Problem requirements: Please return the lines below verbatim, beginning at the one that has "Given: Toggle the TSL/Couleur panel eye" and stopping after the one that has "Task: Click the FAKE", and add no other lines.

Task material:
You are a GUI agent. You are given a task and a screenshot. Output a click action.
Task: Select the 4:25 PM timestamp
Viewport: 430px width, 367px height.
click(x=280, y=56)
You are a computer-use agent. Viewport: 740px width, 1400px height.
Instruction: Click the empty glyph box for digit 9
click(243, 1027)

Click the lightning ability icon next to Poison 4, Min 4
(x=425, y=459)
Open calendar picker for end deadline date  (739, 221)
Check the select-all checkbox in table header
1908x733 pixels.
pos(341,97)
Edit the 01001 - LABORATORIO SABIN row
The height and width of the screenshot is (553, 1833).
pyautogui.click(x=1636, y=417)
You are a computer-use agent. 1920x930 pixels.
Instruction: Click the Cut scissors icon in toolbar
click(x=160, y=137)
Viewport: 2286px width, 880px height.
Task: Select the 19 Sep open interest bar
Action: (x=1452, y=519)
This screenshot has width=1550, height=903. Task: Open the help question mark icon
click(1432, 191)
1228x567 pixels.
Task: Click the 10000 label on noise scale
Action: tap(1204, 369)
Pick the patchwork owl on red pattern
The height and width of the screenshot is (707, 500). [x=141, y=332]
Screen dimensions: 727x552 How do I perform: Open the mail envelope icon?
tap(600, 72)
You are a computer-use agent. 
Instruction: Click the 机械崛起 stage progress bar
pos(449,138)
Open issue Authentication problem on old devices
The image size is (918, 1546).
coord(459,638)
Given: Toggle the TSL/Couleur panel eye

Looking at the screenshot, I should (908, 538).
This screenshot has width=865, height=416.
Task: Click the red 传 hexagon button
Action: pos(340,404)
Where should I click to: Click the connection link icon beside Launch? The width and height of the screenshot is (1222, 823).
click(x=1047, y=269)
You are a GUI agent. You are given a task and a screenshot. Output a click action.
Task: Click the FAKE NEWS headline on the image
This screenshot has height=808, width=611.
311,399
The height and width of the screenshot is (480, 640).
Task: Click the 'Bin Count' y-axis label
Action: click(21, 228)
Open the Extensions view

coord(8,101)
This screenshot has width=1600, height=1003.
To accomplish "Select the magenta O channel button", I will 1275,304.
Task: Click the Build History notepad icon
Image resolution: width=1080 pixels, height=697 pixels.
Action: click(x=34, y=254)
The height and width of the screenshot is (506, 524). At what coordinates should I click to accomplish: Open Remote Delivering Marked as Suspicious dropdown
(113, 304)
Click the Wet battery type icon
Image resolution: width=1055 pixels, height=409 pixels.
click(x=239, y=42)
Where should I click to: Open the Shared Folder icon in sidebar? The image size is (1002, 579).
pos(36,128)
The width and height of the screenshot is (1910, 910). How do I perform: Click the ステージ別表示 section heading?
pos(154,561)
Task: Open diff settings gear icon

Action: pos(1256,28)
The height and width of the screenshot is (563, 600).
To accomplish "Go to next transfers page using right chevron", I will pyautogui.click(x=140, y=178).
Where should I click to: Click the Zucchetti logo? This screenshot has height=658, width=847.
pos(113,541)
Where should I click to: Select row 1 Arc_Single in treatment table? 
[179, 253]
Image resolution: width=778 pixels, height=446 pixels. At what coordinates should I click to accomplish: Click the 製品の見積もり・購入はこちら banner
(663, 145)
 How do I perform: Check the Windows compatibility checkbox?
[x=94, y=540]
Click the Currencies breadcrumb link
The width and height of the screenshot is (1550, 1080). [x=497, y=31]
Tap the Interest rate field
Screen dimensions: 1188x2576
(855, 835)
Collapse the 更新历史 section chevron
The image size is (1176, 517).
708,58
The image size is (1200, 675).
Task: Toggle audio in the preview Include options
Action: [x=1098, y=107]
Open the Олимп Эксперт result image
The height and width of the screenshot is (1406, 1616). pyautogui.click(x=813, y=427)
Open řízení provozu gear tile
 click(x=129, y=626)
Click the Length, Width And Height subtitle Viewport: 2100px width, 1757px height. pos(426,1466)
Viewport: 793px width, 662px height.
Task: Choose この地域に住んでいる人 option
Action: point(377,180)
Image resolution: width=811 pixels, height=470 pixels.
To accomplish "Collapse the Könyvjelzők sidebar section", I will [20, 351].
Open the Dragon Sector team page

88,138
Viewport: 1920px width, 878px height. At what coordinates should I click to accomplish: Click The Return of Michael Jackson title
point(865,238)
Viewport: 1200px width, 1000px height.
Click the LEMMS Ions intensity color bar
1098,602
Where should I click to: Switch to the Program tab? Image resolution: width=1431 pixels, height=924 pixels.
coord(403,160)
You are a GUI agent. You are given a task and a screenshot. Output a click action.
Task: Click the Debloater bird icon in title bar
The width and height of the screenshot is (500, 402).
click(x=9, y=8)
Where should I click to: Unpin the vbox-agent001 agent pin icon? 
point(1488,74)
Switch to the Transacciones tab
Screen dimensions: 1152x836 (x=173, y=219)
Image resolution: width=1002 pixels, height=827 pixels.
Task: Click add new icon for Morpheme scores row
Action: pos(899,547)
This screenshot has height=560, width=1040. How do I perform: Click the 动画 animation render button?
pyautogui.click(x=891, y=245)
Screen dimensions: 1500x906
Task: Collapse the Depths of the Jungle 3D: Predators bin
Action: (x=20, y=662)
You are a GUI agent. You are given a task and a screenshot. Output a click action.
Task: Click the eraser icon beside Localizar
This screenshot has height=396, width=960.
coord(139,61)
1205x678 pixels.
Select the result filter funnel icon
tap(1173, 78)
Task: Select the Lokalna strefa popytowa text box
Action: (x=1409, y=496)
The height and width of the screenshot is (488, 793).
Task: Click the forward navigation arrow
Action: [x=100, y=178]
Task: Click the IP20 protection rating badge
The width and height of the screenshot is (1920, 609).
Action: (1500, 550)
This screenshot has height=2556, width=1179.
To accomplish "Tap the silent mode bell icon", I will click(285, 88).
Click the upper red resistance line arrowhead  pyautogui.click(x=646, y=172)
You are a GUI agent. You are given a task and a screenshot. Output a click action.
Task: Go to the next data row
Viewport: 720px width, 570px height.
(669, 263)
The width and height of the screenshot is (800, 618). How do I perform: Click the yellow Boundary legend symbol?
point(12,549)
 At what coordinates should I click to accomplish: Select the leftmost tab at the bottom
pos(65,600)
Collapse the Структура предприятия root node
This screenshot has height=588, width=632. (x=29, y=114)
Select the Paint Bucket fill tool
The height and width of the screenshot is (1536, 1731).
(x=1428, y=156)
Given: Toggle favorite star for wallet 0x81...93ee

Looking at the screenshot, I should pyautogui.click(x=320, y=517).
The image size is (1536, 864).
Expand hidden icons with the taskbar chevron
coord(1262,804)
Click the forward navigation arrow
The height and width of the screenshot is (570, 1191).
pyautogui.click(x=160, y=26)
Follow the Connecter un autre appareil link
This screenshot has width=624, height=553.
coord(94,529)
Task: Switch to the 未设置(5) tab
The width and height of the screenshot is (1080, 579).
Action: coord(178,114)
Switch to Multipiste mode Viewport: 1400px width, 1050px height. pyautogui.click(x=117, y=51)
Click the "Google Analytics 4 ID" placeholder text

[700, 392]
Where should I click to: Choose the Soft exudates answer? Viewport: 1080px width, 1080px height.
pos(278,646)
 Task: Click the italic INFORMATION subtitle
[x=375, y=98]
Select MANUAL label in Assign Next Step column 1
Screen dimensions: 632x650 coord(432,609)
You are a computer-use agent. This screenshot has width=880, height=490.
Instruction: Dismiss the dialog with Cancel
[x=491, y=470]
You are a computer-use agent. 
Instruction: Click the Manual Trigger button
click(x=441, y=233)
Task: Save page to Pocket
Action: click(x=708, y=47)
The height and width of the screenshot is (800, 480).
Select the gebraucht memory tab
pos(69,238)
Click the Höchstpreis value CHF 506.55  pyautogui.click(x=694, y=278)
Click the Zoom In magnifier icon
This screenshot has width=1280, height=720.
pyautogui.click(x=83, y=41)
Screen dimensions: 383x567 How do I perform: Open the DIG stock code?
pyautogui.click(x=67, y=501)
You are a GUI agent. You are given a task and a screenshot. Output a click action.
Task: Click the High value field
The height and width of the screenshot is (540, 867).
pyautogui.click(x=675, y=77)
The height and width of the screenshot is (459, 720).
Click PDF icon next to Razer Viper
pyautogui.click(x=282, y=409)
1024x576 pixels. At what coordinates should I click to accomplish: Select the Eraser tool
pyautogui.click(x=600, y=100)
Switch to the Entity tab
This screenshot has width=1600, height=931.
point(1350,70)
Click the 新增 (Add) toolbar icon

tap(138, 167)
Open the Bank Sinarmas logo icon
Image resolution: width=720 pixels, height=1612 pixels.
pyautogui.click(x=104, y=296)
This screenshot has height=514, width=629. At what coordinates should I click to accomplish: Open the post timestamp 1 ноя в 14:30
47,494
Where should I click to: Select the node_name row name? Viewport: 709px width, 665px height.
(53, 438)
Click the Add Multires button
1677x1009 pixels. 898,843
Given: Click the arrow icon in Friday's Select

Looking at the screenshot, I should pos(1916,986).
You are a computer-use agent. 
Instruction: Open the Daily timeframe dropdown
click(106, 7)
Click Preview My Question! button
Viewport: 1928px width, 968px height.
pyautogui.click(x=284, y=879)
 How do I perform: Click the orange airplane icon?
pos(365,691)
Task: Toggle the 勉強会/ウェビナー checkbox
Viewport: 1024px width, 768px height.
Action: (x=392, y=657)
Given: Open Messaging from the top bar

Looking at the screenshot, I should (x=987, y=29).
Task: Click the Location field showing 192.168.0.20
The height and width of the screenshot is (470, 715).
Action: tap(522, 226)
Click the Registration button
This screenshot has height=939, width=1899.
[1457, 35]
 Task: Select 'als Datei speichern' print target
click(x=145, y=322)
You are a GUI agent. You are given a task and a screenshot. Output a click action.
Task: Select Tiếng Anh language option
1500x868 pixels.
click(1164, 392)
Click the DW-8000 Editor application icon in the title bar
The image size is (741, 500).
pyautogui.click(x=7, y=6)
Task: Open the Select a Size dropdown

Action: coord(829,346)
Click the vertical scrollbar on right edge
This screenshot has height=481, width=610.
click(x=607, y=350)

Result of this exercise:
Given: Toggle the TSL/Couleur panel eye

Looking at the screenshot, I should (908, 538).
This screenshot has width=865, height=416.
Task: Click the red 传 hexagon button
Action: pos(340,404)
Where should I click to: Click the connection link icon beside Launch? The width and height of the screenshot is (1222, 823).
click(x=1047, y=269)
You are a GUI agent. You are given a task and a screenshot. Output a click action.
Task: Click the FAKE NEWS headline on the image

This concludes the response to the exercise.